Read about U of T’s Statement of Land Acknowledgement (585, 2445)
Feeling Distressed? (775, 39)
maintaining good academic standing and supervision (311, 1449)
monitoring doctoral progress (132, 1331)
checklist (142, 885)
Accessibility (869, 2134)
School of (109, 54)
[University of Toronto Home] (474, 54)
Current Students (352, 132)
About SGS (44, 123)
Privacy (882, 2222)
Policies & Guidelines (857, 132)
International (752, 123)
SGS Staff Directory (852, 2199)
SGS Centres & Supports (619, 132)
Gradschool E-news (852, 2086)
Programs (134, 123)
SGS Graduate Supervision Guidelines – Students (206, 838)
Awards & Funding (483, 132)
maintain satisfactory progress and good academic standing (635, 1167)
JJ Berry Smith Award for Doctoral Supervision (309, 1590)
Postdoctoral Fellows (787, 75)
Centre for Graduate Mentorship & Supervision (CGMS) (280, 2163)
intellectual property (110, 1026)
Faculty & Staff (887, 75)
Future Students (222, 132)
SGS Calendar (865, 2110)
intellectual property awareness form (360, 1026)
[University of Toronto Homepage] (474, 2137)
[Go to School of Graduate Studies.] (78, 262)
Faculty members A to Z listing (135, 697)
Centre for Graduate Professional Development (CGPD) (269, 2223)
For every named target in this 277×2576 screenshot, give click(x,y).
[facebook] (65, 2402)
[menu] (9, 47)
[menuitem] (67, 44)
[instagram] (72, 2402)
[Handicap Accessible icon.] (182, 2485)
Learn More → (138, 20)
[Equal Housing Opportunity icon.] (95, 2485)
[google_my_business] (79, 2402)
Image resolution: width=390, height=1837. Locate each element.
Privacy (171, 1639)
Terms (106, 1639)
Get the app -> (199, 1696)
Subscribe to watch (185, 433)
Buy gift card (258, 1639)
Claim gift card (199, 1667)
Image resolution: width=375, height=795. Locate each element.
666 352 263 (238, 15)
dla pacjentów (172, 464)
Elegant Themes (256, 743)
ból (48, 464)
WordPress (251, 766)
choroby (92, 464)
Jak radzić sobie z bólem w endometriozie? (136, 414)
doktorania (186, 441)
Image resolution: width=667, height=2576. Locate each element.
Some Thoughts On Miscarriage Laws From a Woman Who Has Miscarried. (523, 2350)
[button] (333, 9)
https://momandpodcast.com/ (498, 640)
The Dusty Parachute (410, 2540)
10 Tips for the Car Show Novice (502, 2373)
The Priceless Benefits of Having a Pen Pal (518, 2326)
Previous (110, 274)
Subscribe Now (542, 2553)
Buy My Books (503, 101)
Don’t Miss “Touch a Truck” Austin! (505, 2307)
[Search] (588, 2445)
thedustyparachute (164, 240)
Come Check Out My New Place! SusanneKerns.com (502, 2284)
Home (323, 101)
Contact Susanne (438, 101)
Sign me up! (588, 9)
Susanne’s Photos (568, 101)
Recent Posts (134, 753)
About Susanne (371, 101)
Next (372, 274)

▬▬▬▬▬▬▬▬▬▬

What is needed: Line by line, transcribe the material above exactly.

Result:
Read about U of T’s Statement of Land Acknowledgement (585, 2445)
Feeling Distressed? (775, 39)
maintaining good academic standing and supervision (311, 1449)
monitoring doctoral progress (132, 1331)
checklist (142, 885)
Accessibility (869, 2134)
School of (109, 54)
[University of Toronto Home] (474, 54)
Current Students (352, 132)
About SGS (44, 123)
Privacy (882, 2222)
Policies & Guidelines (857, 132)
International (752, 123)
SGS Staff Directory (852, 2199)
SGS Centres & Supports (619, 132)
Gradschool E-news (852, 2086)
Programs (134, 123)
SGS Graduate Supervision Guidelines – Students (206, 838)
Awards & Funding (483, 132)
maintain satisfactory progress and good academic standing (635, 1167)
JJ Berry Smith Award for Doctoral Supervision (309, 1590)
Postdoctoral Fellows (787, 75)
Centre for Graduate Mentorship & Supervision (CGMS) (280, 2163)
intellectual property (110, 1026)
Faculty & Staff (887, 75)
Future Students (222, 132)
SGS Calendar (865, 2110)
intellectual property awareness form (360, 1026)
[University of Toronto Homepage] (474, 2137)
[Go to School of Graduate Studies.] (78, 262)
Faculty members A to Z listing (135, 697)
Centre for Graduate Professional Development (CGPD) (269, 2223)
For every named target in this 277×2576 screenshot, give click(x,y).
[facebook] (65, 2402)
[menu] (9, 47)
[menuitem] (67, 44)
[instagram] (72, 2402)
[Handicap Accessible icon.] (182, 2485)
Learn More → (138, 20)
[Equal Housing Opportunity icon.] (95, 2485)
[google_my_business] (79, 2402)
Image resolution: width=390, height=1837. Locate each element.
Privacy (171, 1639)
Terms (106, 1639)
Get the app -> (199, 1696)
Subscribe to watch (185, 433)
Buy gift card (258, 1639)
Claim gift card (199, 1667)
Image resolution: width=375, height=795. Locate each element.
666 352 263 (238, 15)
dla pacjentów (172, 464)
Elegant Themes (256, 743)
ból (48, 464)
WordPress (251, 766)
choroby (92, 464)
Jak radzić sobie z bólem w endometriozie? (136, 414)
doktorania (186, 441)
Image resolution: width=667, height=2576. Locate each element.
Some Thoughts On Miscarriage Laws From a Woman Who Has Miscarried. (523, 2350)
[button] (333, 9)
https://momandpodcast.com/ (498, 640)
The Dusty Parachute (410, 2540)
10 Tips for the Car Show Novice (502, 2373)
The Priceless Benefits of Having a Pen Pal (518, 2326)
Previous (110, 274)
Subscribe Now (542, 2553)
Buy My Books (503, 101)
Don’t Miss “Touch a Truck” Austin! (505, 2307)
[Search] (588, 2445)
thedustyparachute (164, 240)
Come Check Out My New Place! SusanneKerns.com (502, 2284)
Home (323, 101)
Contact Susanne (438, 101)
Sign me up! (588, 9)
Susanne’s Photos (568, 101)
Recent Posts (134, 753)
About Susanne (371, 101)
Next (372, 274)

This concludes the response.